Texte extrait
········

En violation flagrante des libertés publiques reconnues par la Constitution à tous les citoyens gabonais, dont celle d’aller et venir sur toute l’étendue du territoire national, un couvre- feu a été décrété dans la nuit du 30 août 2023.
Cela se comprenait, le coup d’Etat militaire venait encore d’être perpétré et ses auteurs avaient toutes les raisons de craindre qu’il ait un contrecoup. Au fil du temps, cette restriction des libertés publiques ne se justifiait plus. Ce d’autant plus que l’on disait le pays « libéré », les forces de l’ordre ancien qui avaient été écartées du pouvoir et éloignées de leurs rentes étant revenues, et de fortes et belles manières, aux affaires. Et au premier rang ! La « libération » dont on parle a donc été du pain béni pour elles, et non pour le reste de la population qui, avec le couvre-feu a vu se dégrader progressivement leurs conditions de vie. Si certains barons du PDG, ancien et nouveau, ont été réhabilités et ont retrouvé leurs privilèges et leur luxe d’antan, de nombreux Gabonais qui vivent de la débrouillardise ont continué, eux, à tirer le diable par la queue.

········

Prolongez le texte sur le couvre-feu au Gabon en reprenant juste après sa dernière phrase. Les données qui suivent n'ont aucun lien avec le texte.

Données fournies
········

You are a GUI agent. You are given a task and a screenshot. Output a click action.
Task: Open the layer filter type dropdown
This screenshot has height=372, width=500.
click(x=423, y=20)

········

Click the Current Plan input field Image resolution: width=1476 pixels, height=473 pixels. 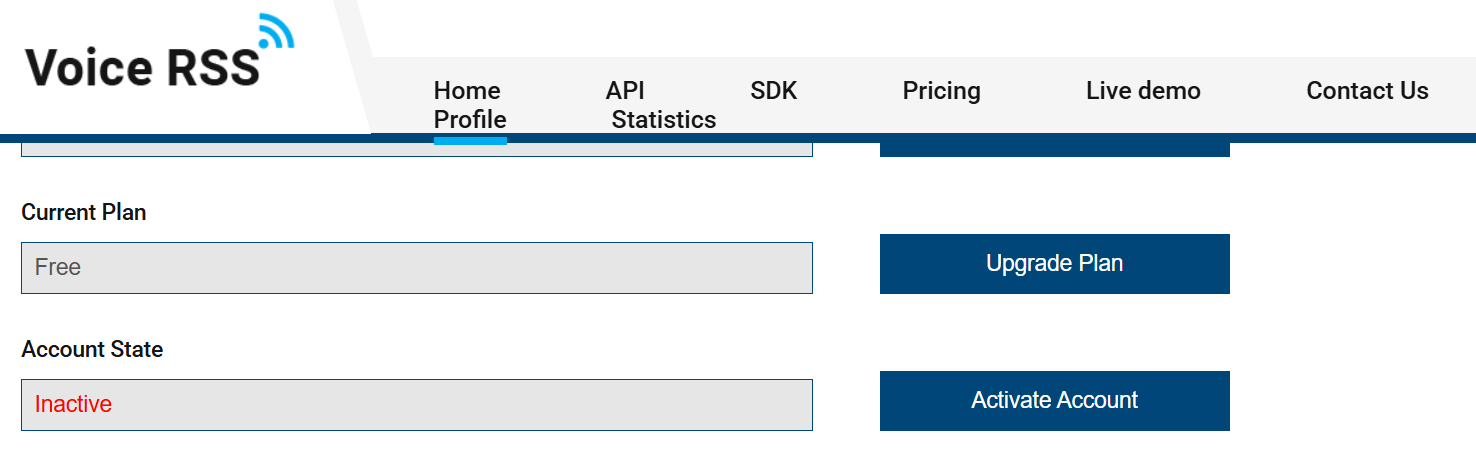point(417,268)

········

Réponse
Privées de la liberté de se mouvoir sur toute l’étendue du territoire national, les opérateurs économiques, par exemple, se sont retrouvés complétement asphyxiés. Il existe dans le pays, tout un pan d’économie de nuit. Il s’agit des tenanciers de bars et de bistrots, de boîtes de nuit, des braiseurs de poissons ou de viande, de propriétaires et de conducteurs de taxis et de bien d’autres métiers qui ne peuvent s’exercer rien qu’au-delà de 18 heures.
Tout ce monde, y compris les jouisseurs de nuit a donc été obligé de braver l’interdit, à leurs risques et périls. D’où les évènements survenus dans la nuit du 13 au 14 décembre 2024. Les images, devenues virales sur les réseaux sociaux, ont fait le tour du monde. Des pères et mères de famille humiliés, traités des conditions inhumaines, quand bien même ils n’auraient commis aucun crimes si ce n’est jouir de la liberté que leur reconnait la loi fondamentale du pays, même si cela se passe pendant une période dite d’exception.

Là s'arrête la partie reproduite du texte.